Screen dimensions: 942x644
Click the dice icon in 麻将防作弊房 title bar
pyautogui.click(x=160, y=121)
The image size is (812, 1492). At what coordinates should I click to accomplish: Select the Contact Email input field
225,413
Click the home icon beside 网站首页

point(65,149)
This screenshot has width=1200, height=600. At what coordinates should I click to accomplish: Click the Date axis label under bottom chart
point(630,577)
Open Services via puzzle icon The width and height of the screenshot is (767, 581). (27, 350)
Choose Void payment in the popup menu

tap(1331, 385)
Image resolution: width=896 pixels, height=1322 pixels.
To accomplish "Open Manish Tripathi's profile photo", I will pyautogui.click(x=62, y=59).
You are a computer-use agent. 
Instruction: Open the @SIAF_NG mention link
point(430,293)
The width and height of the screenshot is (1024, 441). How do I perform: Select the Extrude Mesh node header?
____________________
[TASK TO COMPLETE] Your answer should be an exact transcription of the data above.

[EXPECTED OUTPUT]
Screen dimensions: 942x644
Click the dice icon in 麻将防作弊房 title bar
pyautogui.click(x=160, y=121)
The image size is (812, 1492). At what coordinates should I click to accomplish: Select the Contact Email input field
225,413
Click the home icon beside 网站首页

point(65,149)
This screenshot has width=1200, height=600. At what coordinates should I click to accomplish: Click the Date axis label under bottom chart
point(630,577)
Open Services via puzzle icon The width and height of the screenshot is (767, 581). (27, 350)
Choose Void payment in the popup menu

tap(1331, 385)
Image resolution: width=896 pixels, height=1322 pixels.
To accomplish "Open Manish Tripathi's profile photo", I will pyautogui.click(x=62, y=59).
You are a computer-use agent. 
Instruction: Open the @SIAF_NG mention link
point(430,293)
The width and height of the screenshot is (1024, 441). How do I perform: Select the Extrude Mesh node header?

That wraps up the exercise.